Explorations in Black Leadership

Co-Directed by Phyllis Leffler & Julian Bond

Heritage, Race, and Leadership

HALL: But in terms of black leadership, that's a very interesting—like how does one define black leadership? And once again I go back to that whole idea of black leadership often having a male face and it's because we have the Martin Luther King Jr. as the epitome of the black leader in our minds, but I don't think—I think we're moving toward a place where the idea of leadership, whether you're black or white, is becoming democratized, where you can be a leader…it's such a complicated question…let me take that back. [laugh]

BOND: Well, take Senator Obama, he is black, but I wouldn't call him a black leader. Would you? And why wouldn't you?

HALL: I would call him a leader and a black leader. I think he can be both.
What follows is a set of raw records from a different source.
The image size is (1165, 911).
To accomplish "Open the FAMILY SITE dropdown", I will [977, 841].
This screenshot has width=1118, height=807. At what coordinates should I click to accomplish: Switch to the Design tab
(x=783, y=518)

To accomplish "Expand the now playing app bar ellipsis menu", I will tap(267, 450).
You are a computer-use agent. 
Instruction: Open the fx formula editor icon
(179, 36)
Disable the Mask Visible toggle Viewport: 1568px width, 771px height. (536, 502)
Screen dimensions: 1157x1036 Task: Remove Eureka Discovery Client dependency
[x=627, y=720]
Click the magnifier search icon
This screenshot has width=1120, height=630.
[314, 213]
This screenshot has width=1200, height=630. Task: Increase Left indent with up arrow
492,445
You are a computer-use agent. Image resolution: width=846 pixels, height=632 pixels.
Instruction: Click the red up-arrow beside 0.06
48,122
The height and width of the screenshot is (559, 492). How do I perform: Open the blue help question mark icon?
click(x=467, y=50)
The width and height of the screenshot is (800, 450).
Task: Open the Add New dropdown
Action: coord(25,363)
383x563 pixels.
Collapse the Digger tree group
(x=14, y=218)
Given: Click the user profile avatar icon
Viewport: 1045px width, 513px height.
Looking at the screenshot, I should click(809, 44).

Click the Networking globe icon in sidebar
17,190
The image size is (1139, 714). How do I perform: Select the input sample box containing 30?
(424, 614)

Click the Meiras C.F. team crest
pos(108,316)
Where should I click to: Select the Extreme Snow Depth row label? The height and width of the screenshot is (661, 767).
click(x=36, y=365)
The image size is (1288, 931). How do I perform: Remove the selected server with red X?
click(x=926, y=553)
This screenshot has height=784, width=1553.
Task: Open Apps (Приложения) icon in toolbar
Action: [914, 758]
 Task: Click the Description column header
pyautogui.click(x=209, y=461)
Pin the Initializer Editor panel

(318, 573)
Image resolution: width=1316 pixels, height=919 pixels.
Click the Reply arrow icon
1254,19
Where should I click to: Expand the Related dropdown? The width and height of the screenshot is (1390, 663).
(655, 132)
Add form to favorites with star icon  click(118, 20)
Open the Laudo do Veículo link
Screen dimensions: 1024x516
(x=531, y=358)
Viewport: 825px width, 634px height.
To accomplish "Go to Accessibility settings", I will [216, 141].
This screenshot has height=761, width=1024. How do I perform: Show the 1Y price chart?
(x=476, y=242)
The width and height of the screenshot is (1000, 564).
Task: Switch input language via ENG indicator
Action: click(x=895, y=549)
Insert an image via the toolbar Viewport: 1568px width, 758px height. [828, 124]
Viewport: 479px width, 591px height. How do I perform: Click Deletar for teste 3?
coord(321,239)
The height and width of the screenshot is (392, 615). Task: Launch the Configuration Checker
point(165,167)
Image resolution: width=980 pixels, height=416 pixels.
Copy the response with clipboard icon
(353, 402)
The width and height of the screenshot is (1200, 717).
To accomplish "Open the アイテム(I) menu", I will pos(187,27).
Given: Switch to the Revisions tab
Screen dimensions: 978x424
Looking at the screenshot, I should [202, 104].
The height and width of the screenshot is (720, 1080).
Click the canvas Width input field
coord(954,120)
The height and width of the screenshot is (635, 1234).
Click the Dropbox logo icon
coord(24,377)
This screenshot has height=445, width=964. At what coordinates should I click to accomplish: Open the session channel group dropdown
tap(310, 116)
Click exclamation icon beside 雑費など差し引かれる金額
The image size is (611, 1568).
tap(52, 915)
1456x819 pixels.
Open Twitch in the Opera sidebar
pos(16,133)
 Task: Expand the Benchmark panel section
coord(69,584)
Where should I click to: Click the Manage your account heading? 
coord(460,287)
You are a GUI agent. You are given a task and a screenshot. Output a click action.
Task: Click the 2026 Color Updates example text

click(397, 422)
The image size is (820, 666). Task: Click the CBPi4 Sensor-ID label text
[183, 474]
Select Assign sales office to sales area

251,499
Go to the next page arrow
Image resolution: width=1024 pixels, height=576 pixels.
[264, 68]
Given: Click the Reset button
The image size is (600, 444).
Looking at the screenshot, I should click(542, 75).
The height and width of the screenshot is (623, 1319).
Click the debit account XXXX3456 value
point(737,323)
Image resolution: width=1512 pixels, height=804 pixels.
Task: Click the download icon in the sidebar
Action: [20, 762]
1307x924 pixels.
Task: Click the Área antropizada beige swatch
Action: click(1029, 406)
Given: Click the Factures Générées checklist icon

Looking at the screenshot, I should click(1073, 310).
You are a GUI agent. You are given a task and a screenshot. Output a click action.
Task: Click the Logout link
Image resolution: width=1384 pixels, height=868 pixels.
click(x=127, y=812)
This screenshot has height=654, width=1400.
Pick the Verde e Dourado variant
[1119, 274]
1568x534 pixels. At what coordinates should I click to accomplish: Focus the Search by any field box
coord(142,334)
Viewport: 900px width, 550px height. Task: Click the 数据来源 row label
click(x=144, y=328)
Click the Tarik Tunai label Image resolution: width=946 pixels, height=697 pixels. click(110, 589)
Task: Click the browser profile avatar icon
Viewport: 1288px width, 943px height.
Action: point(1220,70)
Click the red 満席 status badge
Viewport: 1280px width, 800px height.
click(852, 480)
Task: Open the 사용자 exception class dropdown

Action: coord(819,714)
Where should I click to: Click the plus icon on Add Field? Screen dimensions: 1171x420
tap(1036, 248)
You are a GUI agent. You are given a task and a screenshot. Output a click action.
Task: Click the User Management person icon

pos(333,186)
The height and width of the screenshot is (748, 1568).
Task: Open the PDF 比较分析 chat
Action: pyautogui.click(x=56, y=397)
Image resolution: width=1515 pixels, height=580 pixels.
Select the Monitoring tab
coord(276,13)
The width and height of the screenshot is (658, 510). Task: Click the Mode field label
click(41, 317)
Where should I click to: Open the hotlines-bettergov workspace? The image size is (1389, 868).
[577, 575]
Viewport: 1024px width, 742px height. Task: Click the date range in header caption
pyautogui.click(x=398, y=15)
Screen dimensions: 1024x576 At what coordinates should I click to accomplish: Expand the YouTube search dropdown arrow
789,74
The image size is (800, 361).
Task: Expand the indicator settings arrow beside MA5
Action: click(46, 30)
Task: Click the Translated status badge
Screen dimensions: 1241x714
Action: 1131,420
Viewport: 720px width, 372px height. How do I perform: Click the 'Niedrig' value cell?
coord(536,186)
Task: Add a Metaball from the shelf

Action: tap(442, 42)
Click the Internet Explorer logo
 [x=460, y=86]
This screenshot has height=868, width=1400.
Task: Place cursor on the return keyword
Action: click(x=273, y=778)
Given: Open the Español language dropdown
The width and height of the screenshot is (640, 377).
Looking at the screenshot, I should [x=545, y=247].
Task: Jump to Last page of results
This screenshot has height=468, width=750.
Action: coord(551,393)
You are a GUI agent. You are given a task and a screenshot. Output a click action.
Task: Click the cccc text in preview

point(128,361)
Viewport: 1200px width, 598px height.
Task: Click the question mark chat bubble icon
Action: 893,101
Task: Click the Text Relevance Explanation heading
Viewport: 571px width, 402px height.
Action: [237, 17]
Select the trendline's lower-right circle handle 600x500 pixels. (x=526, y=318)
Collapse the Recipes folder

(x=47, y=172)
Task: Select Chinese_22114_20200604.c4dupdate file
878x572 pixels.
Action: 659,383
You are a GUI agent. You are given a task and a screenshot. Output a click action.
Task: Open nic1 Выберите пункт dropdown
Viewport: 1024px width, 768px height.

I call him a black leader—

BOND: In a way that Martin Luther King isn't? or was?

HALL: The thing is, I will say, especially toward the end of Martin Luther King's life, that white people wouldn't listen to him. That white people had gotten tired of this man beating them over the head with the fact that they were racist. He began to speak out against the Vietnam War, which actually, Obama has spoken out against the Iraq War, so there's a similarity right there, but Obama has a kind of malleability to him and also because he is black man with a white mother, people see that he can go across the color line. He's like a chameleon in a way and I think because of his heritage, he has an advantage in that whole definition of what is a black leader and what is a leader, period. He can have access to all different groups of people and I think that's a wonderful thing and I think that's where black leadership, or I think that's where leaders who are black are trying to go. Like, I think of Harold Ford Jr. who, when I look at him, oh, I don't think of him as a black leader, I think of him as a leader because he really tries to distance himself away from this whole issue of black—

BOND: Is that because of the political stands that he takes? Harold was my student.

HALL: Oh really?

BOND: At the University of Pennsylvania, yes, and I admire him a great deal, but I know he stood apart in a way from the kind of politics practiced by most of the members of the Black Caucus -- Congressional Black Caucus -- so does that distinguish him in your mind?

HALL: Yeah, he becomes…

BOND: Less black?

HALL: Not less black. No, not less black. He'll always be a black person because of his heritage, to me. But I think we're moving to a place where people are -- like, "I am an individual. I'm not just black." It's not that qualifier anymore. It's not like the black congressman, or the black senator. It's becoming Congressman, Congresswoman, Senator. That, I would say, is a reflection of how far we've come. But, at the end of the day, we have so much further to go. But back to the whole idea, can you be—the whole definition of black leadership, I think you can be both. You can be a leader and a black leader. You can connect with the black masses, but you can also connect across the color line, which I think Obama is a wonderful example of that being a reality. Something that could possibly happen, and the thing is, I think just now how we realize that, you know, you don't have to define yourself, pigeonhole yourself into this box of being black leader.